Work to complete
Set down all of the entries word for word, omitting the images they contain.

═════ Listed entries

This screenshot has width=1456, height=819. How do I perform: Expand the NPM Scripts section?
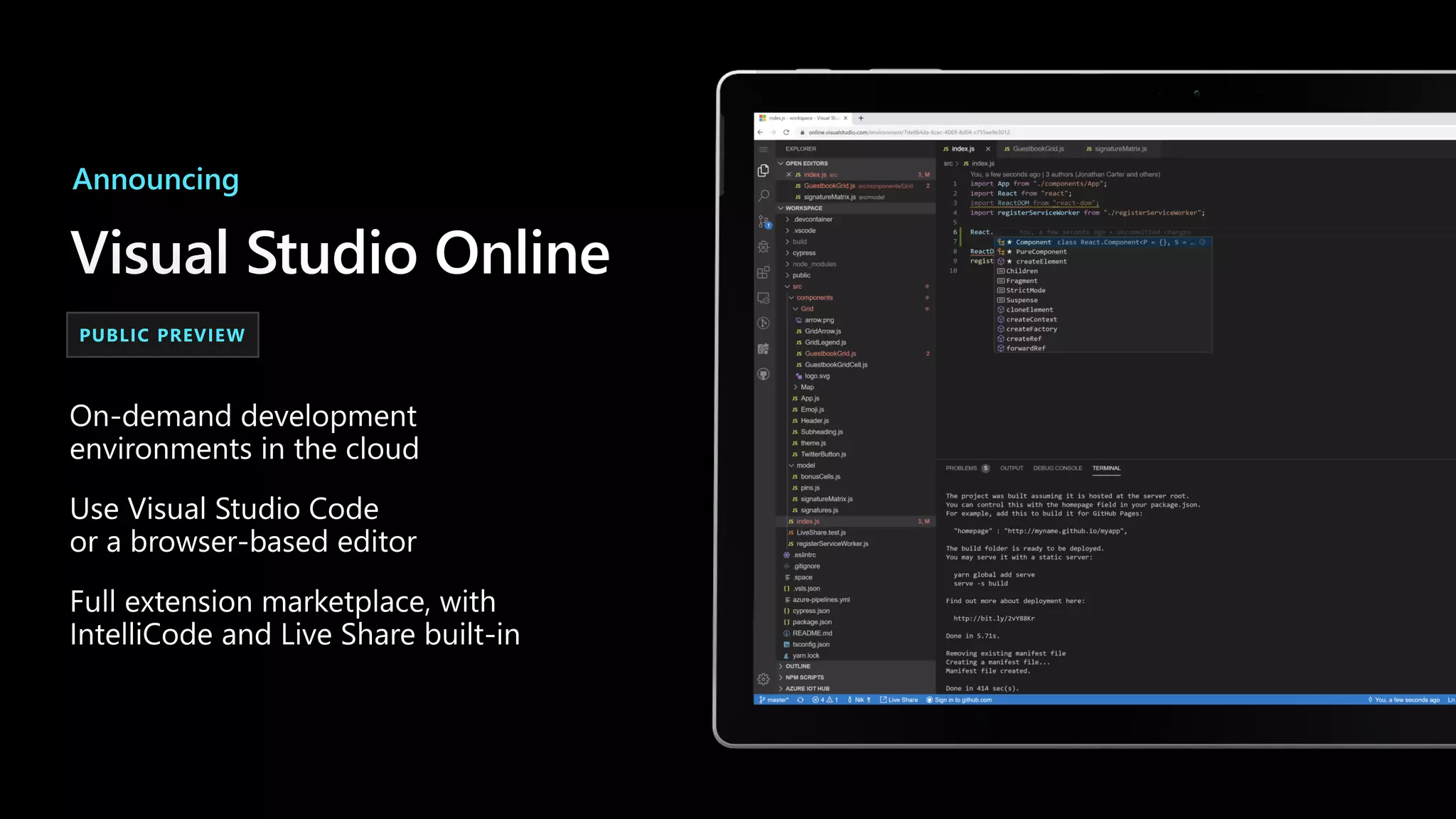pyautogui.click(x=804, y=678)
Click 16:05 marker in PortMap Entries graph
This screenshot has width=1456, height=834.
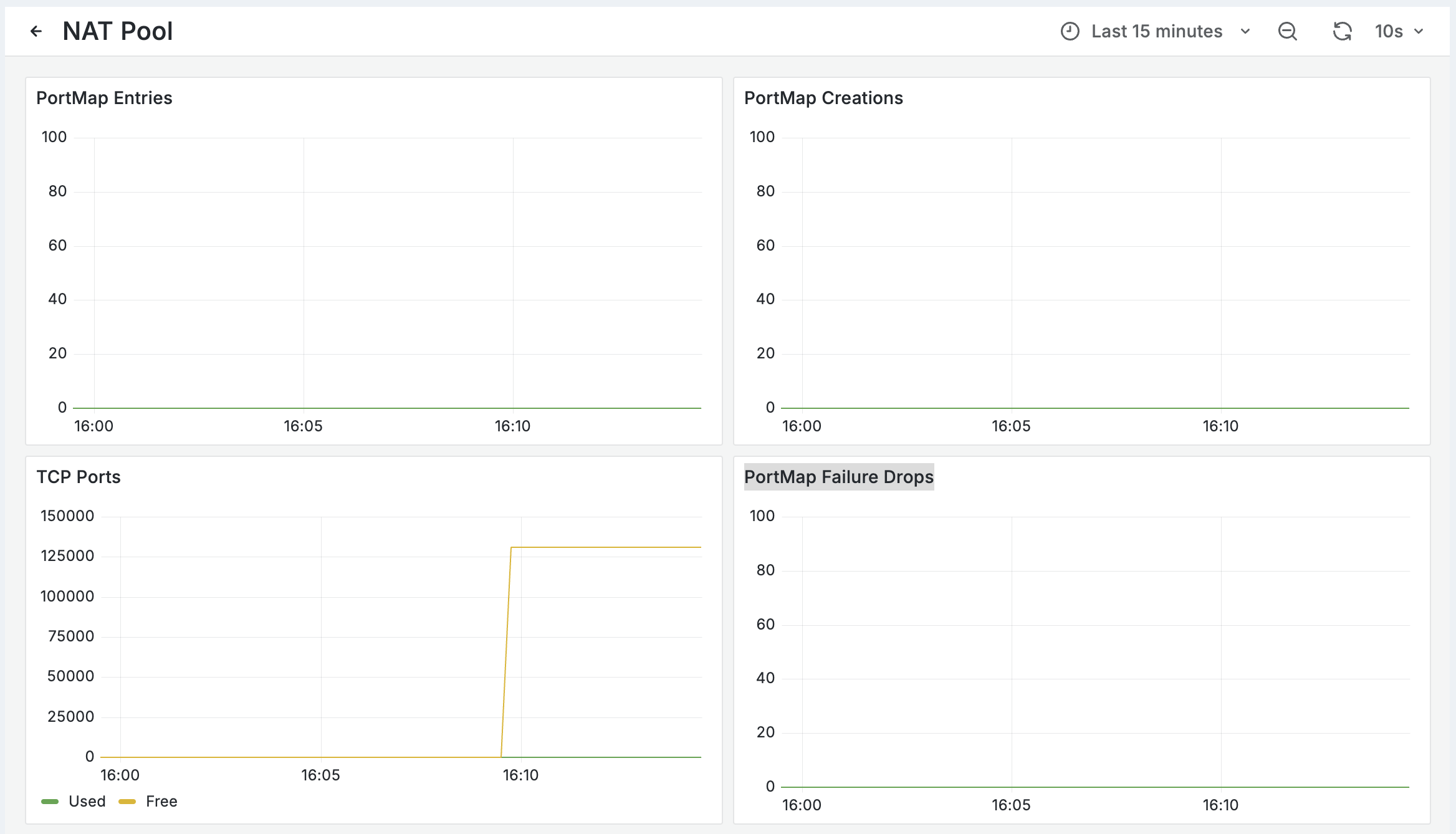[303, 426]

══════════

Task output
This screenshot has width=1456, height=819. How do I perform: Expand the NPM Scripts section?
pyautogui.click(x=804, y=678)
Click 16:05 marker in PortMap Entries graph
This screenshot has width=1456, height=834.
[303, 426]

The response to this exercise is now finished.